Jottings on Manovich

Manovich, Lev. The Language of New Media. MIT, 2001.

“In this respect the computer fulfills the promise of cinema as a visual Esperanto” (xv, 78).

I wonder here, and in the later comments about the universality of the interface, about the distinction between a recovered universal language and an artificial one. Esperanto invokes questions of “ease,” which I believe my friend Bradley discusses in his dissertation. Is the simplest language the most perfect? The Modistae, Bishop Wilkins, Leibniz, Chomsky and several others seem relevant here.

“As theorized by Vertov, film can overcome its indexical nature through montage, by presenting a viewer with objects that never existed in reality” (xviii, 149).
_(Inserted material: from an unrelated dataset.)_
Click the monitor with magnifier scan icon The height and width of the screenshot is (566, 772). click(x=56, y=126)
I’m curious about self-referentiality here. Film can represent an object; montage enables film to represent non-existent objects. The non-existent objects are created in the process of reference, however.

“Synthetic computer-generated imagery is not an inferior representation of our reality, but a realistic representation of a different reality” (xxiii, 202).
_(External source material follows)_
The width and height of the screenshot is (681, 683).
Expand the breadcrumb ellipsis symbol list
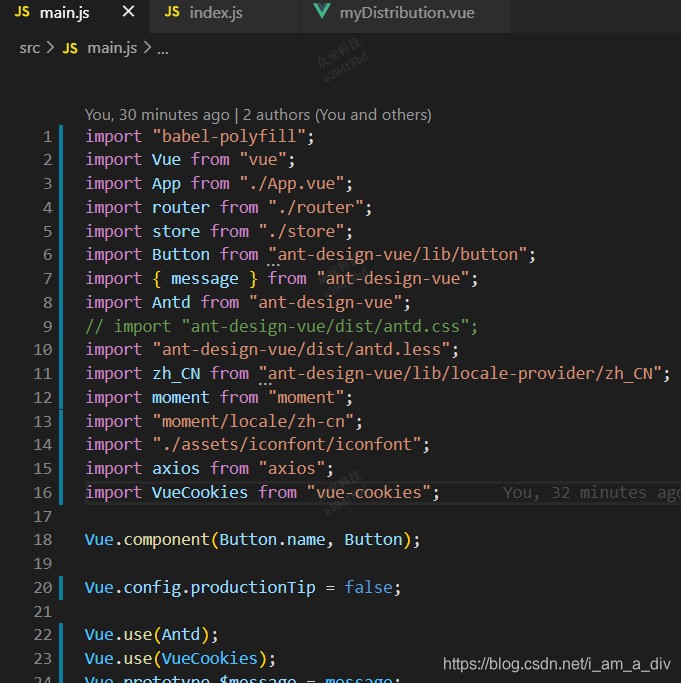[x=163, y=48]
So much depends on the meaning of “reality.” In a recent paper I wrote on Primer, I discussed the effect of the director’s choice not to use differently exposed film to indicate different temporal loops or subcreated domains. eXistenZ uses a progressively nested expressivism. It’s an interesting metaphysical idea, and one that the metaphysicians have in fact investigated in compelling detail.
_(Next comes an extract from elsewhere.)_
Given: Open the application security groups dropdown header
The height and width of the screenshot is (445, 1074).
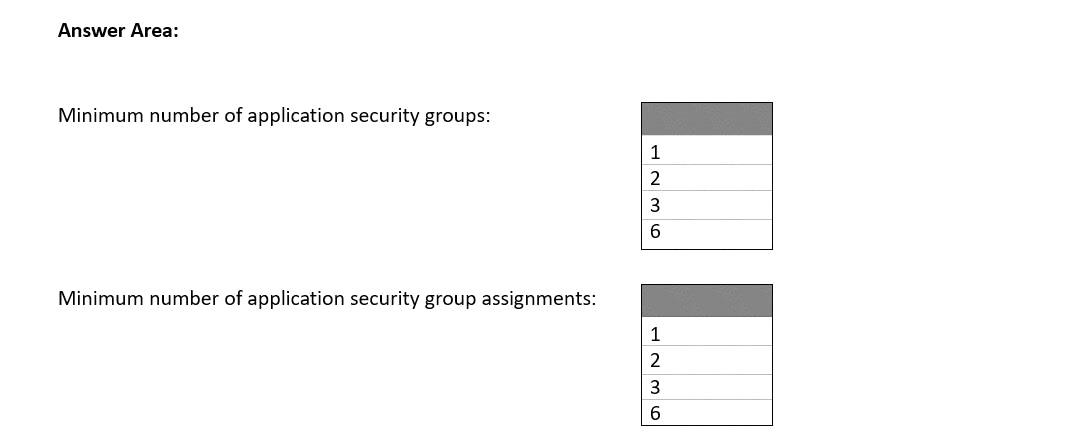Looking at the screenshot, I should point(707,119).
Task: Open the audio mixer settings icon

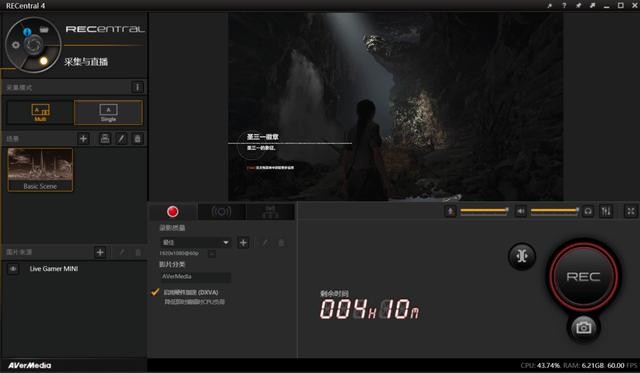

“The avant-garde strategy of collage reemerged as the ‘cut-and-paste’ command, the most basic operations one can perform on digital data” (xxxi, 306).

Is it? “By the distinction that there is one section of it which the soul is compelled to investigate by treating as images the things imitated in the former division, and by means of assumption from which it proceeds not up to a first principle but down to a conclusion, while there is another section in which it advances from its assumption to a beginning of principle that transcends assumption, and in which it makes no use of the images employed by the other section, relying on ideas only and progressing systematically through ideas” (Republic 510b).

I am curious about the logic of sections here and that of Manovich’s windows. And discovery and invention.